** ABOUT THIS TASK **
Quote every line from the top of the listing down to and including the line that contains "Click the green".

** AVAILABLE DATA **
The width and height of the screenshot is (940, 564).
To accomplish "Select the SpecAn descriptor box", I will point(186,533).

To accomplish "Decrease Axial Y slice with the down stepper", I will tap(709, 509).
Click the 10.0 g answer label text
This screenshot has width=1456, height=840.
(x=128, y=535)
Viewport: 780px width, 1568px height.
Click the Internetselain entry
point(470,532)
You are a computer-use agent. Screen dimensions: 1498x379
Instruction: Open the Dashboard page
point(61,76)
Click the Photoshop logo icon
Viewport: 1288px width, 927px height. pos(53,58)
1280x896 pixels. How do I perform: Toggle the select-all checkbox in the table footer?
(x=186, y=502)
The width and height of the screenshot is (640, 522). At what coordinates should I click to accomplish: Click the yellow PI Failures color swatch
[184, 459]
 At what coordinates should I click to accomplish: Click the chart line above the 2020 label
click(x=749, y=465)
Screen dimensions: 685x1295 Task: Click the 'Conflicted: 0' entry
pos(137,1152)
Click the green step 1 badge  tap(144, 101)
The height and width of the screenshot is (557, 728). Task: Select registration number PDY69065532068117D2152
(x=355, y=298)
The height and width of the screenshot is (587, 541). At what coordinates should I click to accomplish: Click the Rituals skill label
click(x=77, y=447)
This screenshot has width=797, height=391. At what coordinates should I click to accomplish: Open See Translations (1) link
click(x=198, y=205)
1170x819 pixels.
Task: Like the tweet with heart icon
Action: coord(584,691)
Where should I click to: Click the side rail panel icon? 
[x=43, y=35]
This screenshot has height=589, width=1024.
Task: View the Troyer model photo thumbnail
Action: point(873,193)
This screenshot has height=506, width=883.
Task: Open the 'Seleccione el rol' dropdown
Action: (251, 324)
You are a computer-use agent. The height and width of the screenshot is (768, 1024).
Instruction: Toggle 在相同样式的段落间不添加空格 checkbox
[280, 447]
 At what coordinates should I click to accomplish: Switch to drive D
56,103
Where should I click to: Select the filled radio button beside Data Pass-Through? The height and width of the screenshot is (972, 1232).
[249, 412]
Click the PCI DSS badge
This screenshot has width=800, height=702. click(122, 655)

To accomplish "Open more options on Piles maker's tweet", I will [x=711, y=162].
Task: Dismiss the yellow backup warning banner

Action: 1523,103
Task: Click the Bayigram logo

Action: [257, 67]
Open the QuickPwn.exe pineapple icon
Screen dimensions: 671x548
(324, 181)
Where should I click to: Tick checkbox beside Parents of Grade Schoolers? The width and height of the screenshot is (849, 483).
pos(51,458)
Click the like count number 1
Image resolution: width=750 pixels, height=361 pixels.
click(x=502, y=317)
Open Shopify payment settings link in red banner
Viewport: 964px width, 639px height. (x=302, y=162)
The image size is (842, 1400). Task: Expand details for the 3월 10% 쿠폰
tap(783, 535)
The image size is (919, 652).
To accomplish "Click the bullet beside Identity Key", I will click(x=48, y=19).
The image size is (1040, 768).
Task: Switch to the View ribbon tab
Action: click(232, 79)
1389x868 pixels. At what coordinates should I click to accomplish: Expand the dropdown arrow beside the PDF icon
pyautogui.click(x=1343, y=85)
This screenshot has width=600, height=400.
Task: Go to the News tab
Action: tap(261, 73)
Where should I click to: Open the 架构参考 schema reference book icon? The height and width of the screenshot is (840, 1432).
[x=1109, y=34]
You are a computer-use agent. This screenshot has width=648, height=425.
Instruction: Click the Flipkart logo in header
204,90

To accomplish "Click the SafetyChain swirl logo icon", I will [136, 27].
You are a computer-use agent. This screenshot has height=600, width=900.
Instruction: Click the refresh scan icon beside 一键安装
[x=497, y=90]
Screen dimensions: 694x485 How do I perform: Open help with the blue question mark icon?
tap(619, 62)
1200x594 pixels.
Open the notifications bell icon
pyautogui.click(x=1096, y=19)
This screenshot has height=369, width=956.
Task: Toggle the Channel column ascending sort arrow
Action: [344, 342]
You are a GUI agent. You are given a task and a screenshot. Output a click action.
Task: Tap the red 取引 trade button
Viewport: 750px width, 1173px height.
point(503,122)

** COMPLETED EXERCISE **
The width and height of the screenshot is (940, 564).
To accomplish "Select the SpecAn descriptor box", I will point(186,533).

To accomplish "Decrease Axial Y slice with the down stepper", I will tap(709, 509).
Click the 10.0 g answer label text
This screenshot has width=1456, height=840.
(x=128, y=535)
Viewport: 780px width, 1568px height.
Click the Internetselain entry
point(470,532)
You are a computer-use agent. Screen dimensions: 1498x379
Instruction: Open the Dashboard page
point(61,76)
Click the Photoshop logo icon
Viewport: 1288px width, 927px height. pos(53,58)
1280x896 pixels. How do I perform: Toggle the select-all checkbox in the table footer?
(x=186, y=502)
The width and height of the screenshot is (640, 522). At what coordinates should I click to accomplish: Click the yellow PI Failures color swatch
[184, 459]
 At what coordinates should I click to accomplish: Click the chart line above the 2020 label
click(x=749, y=465)
Screen dimensions: 685x1295 Task: Click the 'Conflicted: 0' entry
pos(137,1152)
Click the green step 1 badge  tap(144, 101)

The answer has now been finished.